WHO APPRAISES THE PARTNERSHIP INTERESTS FOR PURPOSES OF THE DISCOUNT?
A qualified appraiser must appraise the value of the partnership assets and then the value of the limited partnership interests in terms of restrictions under state law and in the partnership agreement. These appraisals, while related, are not the same. The former involves the value of the assets held in the FLP, and the latter involves the value of the ownership interests in the FLP as an entity.
IS THE IRS LIKELY TO CHALLENGE AN FLP?
The IRS does not like family limited partnerships when used to obtain large discounts in the value of an estate, thereby saving estate and gift taxes that would otherwise be due. The IRS admits that valuation discounts of FLPs are legitimate, but it still challenges them in many situations. A challenge is most likely if the FLP is created just before death. Forming an FLP two days before death or when the parent is incapacitated invites the IRS to attack the partnership as solely a scheme for avoiding tax.
MIGHT THE LAWS WHICH FAVOR FLPs CHANGE IN THE FUTURE?

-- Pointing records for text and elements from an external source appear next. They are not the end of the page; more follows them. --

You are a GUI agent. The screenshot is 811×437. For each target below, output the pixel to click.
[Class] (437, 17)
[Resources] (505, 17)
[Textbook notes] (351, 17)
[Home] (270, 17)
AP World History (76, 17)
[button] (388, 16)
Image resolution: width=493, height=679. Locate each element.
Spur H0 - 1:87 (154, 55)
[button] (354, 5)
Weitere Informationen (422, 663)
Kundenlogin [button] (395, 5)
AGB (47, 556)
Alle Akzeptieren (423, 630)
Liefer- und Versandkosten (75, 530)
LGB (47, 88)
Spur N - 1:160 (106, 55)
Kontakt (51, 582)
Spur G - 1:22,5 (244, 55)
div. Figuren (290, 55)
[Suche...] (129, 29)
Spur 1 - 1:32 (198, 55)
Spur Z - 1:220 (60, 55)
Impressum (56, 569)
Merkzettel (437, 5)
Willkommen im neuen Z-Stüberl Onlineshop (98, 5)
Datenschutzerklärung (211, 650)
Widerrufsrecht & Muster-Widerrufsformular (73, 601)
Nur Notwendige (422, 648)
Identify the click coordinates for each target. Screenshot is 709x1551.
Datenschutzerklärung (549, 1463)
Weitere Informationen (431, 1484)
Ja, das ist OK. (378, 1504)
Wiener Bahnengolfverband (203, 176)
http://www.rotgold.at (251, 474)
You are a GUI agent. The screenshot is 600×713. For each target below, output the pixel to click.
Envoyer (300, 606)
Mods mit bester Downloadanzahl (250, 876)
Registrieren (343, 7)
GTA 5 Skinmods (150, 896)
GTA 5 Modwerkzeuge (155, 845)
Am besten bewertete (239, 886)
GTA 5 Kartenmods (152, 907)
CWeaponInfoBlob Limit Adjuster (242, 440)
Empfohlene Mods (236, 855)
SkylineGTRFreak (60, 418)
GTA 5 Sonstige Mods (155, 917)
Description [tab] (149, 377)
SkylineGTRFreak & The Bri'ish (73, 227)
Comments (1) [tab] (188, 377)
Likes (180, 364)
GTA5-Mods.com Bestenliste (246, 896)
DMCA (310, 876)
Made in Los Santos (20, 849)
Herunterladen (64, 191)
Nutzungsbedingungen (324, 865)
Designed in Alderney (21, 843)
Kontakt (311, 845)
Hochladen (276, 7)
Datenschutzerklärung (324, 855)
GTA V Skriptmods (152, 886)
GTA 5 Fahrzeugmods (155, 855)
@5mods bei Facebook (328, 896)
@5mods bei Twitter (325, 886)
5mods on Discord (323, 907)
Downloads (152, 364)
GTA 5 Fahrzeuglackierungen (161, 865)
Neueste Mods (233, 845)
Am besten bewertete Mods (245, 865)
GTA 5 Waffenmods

Since the IRS does not like the substantial estate and gift tax savings realized through the use of FLPs, it is possible that legislation in the future could limit the estate tax savings. However, you must remember that there are many advantages to the FLP, and it is unlikely that all the advantages will be taken away in one fell swoop. For instance, the creditor protection afforded by FLPs is created by state law and cannot be easily affected by federal law changes. Also, the ability to give shares of the partnership to children and relatives without giving up control of the assets within would survive any change in the law on valuation of partnerships for gift tax purposes.